Die Herz-Jesu-Kirche wurde seit Januar 1941 als Luftschutzraum für etwa 500 Personen verwendet. In dem Keller gab es 12 Schutzräume und drei Gasschleusen an den Zugängen (letztere sollten chemische Kampfstoffe abhalten). Die Aufenthaltsräume hatten eine Größe von zusammen etwa 265 Quadratmetern. Für die Nutzung als Luftschutzraum hatte man Zwischenwände und zusätzliche Pfeiler eingebaut. Zudem wurden auch die Decken verstärkt. Der Bunker war über einen Zugang in der Nähe des Altars sowie über zwei Eingänge an der Straße erreichbar (ein weiterer, ebenfalls von der Straße aus erreichbarer Zugang eignete sich nur für Notfälle). Über die Nutzung der Luftschutzräume sind nur wenige Details bekannt. Die an Häufigkeit und Wucht zunehmenden Bombenangriffe der Alliierten und die Knappheit an Schutzplätzen führten dazu, dass die Bunker meistens überbelegt waren. Neben der qualvollen Enge bedeutete dies auch, dass der Sauerstoff knapp werden konnte. So berichtet eine Insassin in ihren Aufzeichnungen, dass in den überfüllten Luftschutzräumen unter der Kirche „ein Streichholz sofort verlosch und eine Kerze sich nicht entzünden ließ“. Die Kirche wurde während des Krieges mehrere Male von Bomben und Granaten getroffen, die keine größeren Schäden anrichteten. Am 20. bzw. 21. April 1945 durchschlug jedoch eine 500 Kilo schwere Bombe das Dach des Gebäudes, prallte auf dem Boden der Kirche auf – und explodierte nicht! Dies war ein großer Glücksfall, denn die Detonation der Sprengladung hätte die Decke des Kellers mit größter Wahrscheinlichkeit zerstört und ein Blutbad angerichtet. Anschließend mussten fast 1000 Menschen aus der überfüllten Krypta evakuiert werden.

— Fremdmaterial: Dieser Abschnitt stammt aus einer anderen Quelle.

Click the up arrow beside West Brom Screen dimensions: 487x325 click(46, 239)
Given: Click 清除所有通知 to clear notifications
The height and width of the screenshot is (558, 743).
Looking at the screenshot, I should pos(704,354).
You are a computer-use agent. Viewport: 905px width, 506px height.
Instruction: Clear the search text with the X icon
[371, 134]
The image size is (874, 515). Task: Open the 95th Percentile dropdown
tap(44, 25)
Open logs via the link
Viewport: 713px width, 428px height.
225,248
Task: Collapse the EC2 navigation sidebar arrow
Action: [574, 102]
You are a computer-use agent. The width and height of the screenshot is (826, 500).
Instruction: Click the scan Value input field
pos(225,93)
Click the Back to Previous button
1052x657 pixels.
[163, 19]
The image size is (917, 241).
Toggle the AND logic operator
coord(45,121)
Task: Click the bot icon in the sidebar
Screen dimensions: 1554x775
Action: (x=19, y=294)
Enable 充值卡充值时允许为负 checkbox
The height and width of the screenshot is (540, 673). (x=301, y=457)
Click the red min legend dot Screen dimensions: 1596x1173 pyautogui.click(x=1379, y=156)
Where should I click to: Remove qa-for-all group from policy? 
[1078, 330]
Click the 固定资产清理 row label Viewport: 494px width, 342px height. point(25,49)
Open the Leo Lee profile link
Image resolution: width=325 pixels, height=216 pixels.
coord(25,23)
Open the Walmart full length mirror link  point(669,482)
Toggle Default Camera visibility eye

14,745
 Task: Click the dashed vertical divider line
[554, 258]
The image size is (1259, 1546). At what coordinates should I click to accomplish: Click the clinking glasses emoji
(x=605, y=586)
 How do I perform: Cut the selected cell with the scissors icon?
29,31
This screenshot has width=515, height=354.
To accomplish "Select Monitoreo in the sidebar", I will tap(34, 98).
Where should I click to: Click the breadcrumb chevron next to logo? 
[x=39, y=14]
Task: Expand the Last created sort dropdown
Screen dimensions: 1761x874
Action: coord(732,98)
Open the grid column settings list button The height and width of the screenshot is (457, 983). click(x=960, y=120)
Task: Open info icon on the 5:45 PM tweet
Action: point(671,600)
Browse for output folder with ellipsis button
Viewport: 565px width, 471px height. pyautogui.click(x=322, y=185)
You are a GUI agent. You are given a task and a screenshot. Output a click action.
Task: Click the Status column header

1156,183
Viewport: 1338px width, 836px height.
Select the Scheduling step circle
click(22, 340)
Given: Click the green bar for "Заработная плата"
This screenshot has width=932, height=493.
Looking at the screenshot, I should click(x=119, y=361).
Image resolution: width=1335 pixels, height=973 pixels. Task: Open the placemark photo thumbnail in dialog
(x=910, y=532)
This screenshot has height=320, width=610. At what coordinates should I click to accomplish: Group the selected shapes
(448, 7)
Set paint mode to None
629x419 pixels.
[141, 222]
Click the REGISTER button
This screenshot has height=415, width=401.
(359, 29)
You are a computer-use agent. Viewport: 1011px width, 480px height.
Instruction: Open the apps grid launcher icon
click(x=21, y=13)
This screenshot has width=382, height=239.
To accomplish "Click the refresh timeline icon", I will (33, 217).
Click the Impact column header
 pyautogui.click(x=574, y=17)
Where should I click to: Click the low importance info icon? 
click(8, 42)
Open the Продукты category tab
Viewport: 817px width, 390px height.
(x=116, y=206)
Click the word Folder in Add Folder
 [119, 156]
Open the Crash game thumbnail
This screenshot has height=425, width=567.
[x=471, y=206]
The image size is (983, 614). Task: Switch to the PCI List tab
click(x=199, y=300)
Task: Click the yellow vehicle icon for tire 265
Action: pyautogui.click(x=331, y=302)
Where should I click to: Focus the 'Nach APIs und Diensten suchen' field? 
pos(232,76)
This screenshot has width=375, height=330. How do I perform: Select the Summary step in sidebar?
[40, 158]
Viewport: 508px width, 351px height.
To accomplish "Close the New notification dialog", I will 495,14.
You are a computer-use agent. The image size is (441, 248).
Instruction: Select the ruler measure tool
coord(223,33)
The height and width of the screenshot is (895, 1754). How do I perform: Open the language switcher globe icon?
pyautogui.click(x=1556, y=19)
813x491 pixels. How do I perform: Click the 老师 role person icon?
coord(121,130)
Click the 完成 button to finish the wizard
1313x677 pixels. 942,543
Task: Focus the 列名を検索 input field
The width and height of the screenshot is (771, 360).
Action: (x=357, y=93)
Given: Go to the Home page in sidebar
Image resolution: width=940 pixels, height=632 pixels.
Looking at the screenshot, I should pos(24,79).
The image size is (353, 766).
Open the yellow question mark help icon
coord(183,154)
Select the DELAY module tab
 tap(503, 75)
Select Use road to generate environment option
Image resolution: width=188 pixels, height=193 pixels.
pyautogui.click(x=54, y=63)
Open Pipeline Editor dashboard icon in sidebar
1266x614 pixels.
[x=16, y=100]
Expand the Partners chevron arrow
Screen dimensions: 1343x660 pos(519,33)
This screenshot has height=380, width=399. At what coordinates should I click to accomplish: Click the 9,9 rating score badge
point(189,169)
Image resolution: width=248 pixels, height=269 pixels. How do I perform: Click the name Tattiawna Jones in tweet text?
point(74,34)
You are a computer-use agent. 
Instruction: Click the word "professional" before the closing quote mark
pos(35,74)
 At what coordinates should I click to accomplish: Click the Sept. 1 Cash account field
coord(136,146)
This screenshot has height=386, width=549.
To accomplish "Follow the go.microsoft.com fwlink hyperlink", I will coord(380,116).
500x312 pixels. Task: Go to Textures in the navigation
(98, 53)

Im Jahre 1947 wurde eine der Türen innerhalb des Bunkers vermauert. Abgesehen davon befindet sich der Bunker baulich noch weitgehend in seinem alten Zustand. An den Wänden erkennt man alte Inschriften und die floureszierende Leuchtfarbe aus dem Kriege. An der vermauerten Tür erinnert eine große, „Schreckenstage in Herz Jesu“ betitelte Inschrift aus der frühen Nachkriegszeit an die Treffer, die das Kirchengelände von 1943 bis 1945 erhielt:
30. März 1943 / Flackgranate im Dach der Kirche
22./23. November 1943 / Bombenfeuer vernichtet 500 Häuser / darunter unser Vorderhaus [damit ist das Gebäude an der Schönhauser Allee 182 gemeint]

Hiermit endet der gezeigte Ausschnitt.